There seems, then, at least a possibility of peaceful reform and gradual development. If the Social Democrats can abandon their uncompromising attitude, without losing their strength; if other parties, perceiving this change, adopt a more conciliatory tone; and if an emperor or a chancellor should arise, less uncompromisingly hostile to every advance in civilisation or freedom than Bismarck or William II — if all these fortunate possibilities should concur, then Germany may develop peacefully, like England, into a free and civilised Democracy. But if not, if the Government and the other parties continue their present bigoted persecution, then there seems no power which can stop the growth of Social Democracy, or modify its uncompromising opposition. Sooner or later it is sure to obtain a majority of the whole population, and of a very considerable section of the army. In that case, if it is still repressed, there seem only two possibilities; either an unsuccessful foreign war, by which the military government might be weakened or destroyed; or, if this does not take place, an internal civil war. If Germany could retain its national existence, in spite of such a struggle, we might live to see another French Revolution, perhaps even more glorious than the first, leaving Social Democracy to try one of the greatest and [p.163] most crucial experiments in political history. But to all who believe in peace and gradual development, to all who wish the present tense hostility between rich and poor in Germany to be peacefully diminished, there can be but one hope; that the governing classes will, at last, show some small measure of political insight, of courage, and of generosity. They have shown none in the past, and they show little at present; but terror may make them wise, or new men with a better spirit may grow up. Cessation of persecution, complete and entire democracy, absolute freedom of coalition, of speech, and of the press — these alone can save Germany, and these, we most fervently hope, the German rulers will grant before it is too late. If they do not, war and extinction of the national life are the almost inevitable doom of the German Empire.

III. Conclusion

Now that our criticism of Social Democracy, point by point, has come to an end, let us ask ourselves, lest the final impression should be one of too severe opposition, what parts of its programme seem essential, and what parts seem chiefly due to the struggling and persecuted condition of its adherents.
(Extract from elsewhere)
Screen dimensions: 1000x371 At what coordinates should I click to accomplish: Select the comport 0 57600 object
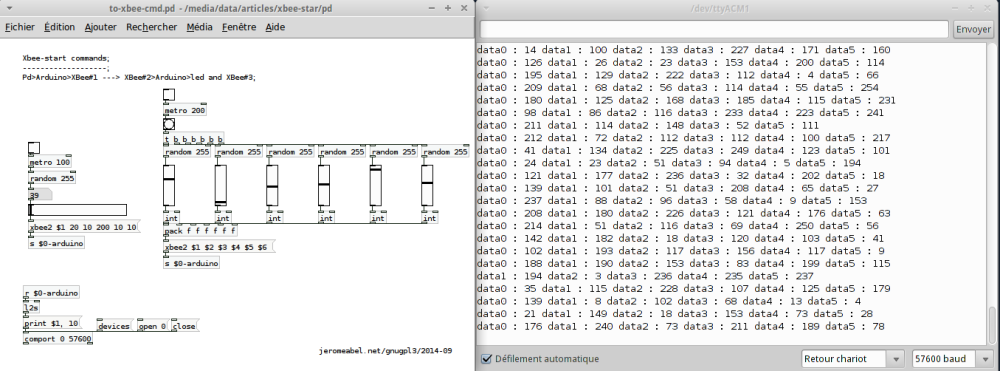pos(58,339)
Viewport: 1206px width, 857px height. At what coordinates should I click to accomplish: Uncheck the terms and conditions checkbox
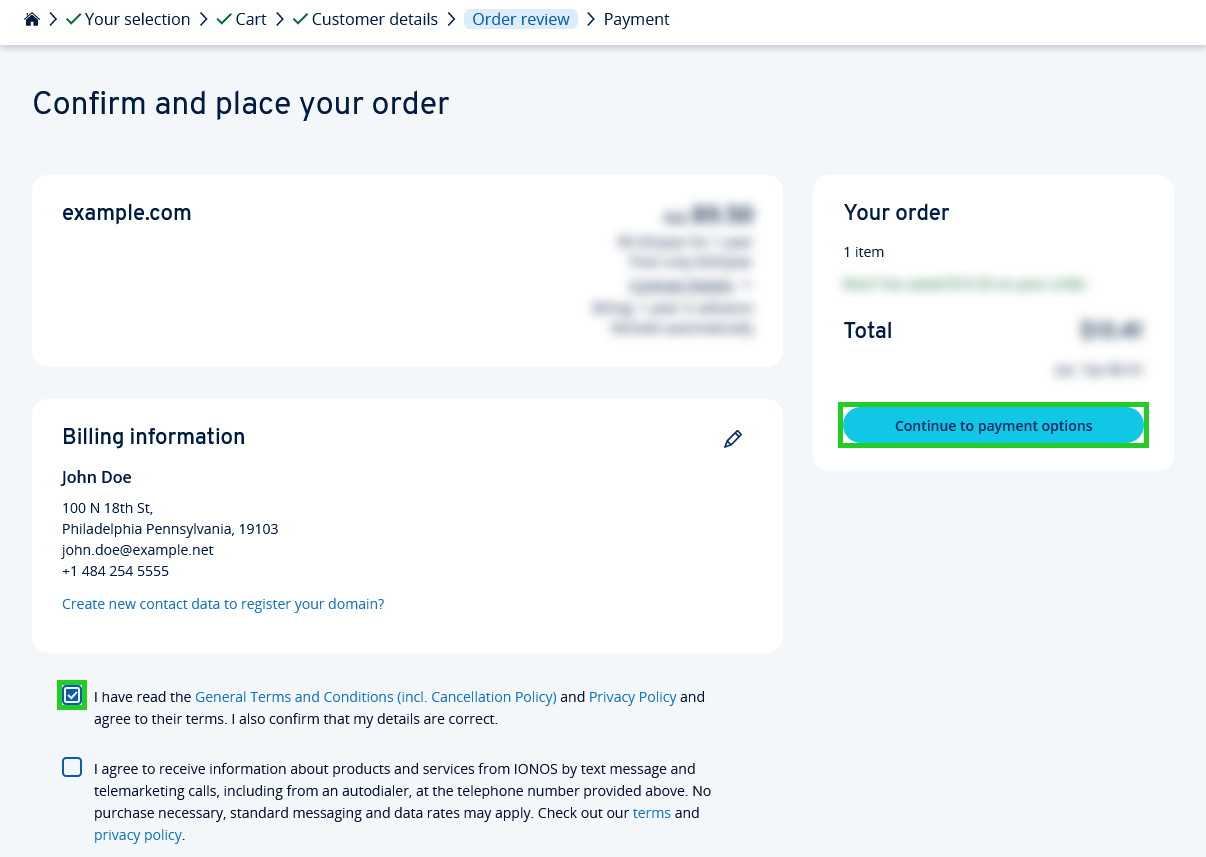point(71,694)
German critics of Social Democracy have, in general, paid very little attention to the history or general public opinion of the party, but have confined themselves almost entirely to the programme, or to chance pictures of the future state. A complete Utopia is, to the German economist, a logically [p.164] indispensable part of any Socialistic program but however much metaphysics may logically justify this demand in general, every particular Utopia of course, is more or less of an impossible fairyland, and every particular Utopia, therefore, is triumphantly and gravely shown to be impossible by orthodox economists.13

To my mind, however, the really important question is quite a different one. Utopias change from year to year, with the passing fancy of the moment, and in any case the reality is not likely ever to resemble them. The important questions to my mind are these: —

1. What is the essential kernel of the Social Democratic programme, which it could not lose without losing its whole political and historical identity?

2. Are the demands, contained in this inner core of Socialism, in themselves possible or desirable; and are they such as economic and political development is likely to bring about?

The second question involves the whole controversy as to Socialism or Individualism, and as I have no wish to enter on a controversial question, for whose discussion I have not the necessary knowledge, I will only treat of the first of these questions, leaving the second, as to which every reader would in any case, retain his former opinion, to be decided by each for himself, according to his convictions.

[p.165] Even the first question, as to the “quintessence of Socialism,” as Schaeffle calls it, is one which cannot, obviously, be answered by a mere study of the programme. To answer it duly, requires, on the contrary, an extensive acquaintance with the ephemeral literature, the speeches, even the daily talk, of Social Democrats, and above all, it requires a sense of the rounded logic of their system, so that mountains and excrescences may not be taken for the regular surface of the world of their ideas. For only by these means can we discover what parts of the programme are believed with most fervour, and what parts could, when events had changed their emotional weight, be altered without serious change of principle or theory.

Under these circumstances, it becomes impossible to prove thoroughly, that this or that item is essential — one must, to an immense extent, rely on mere general impressions. I will, therefore, at once state my own view, and then give what grounds I can to make it seem plausible.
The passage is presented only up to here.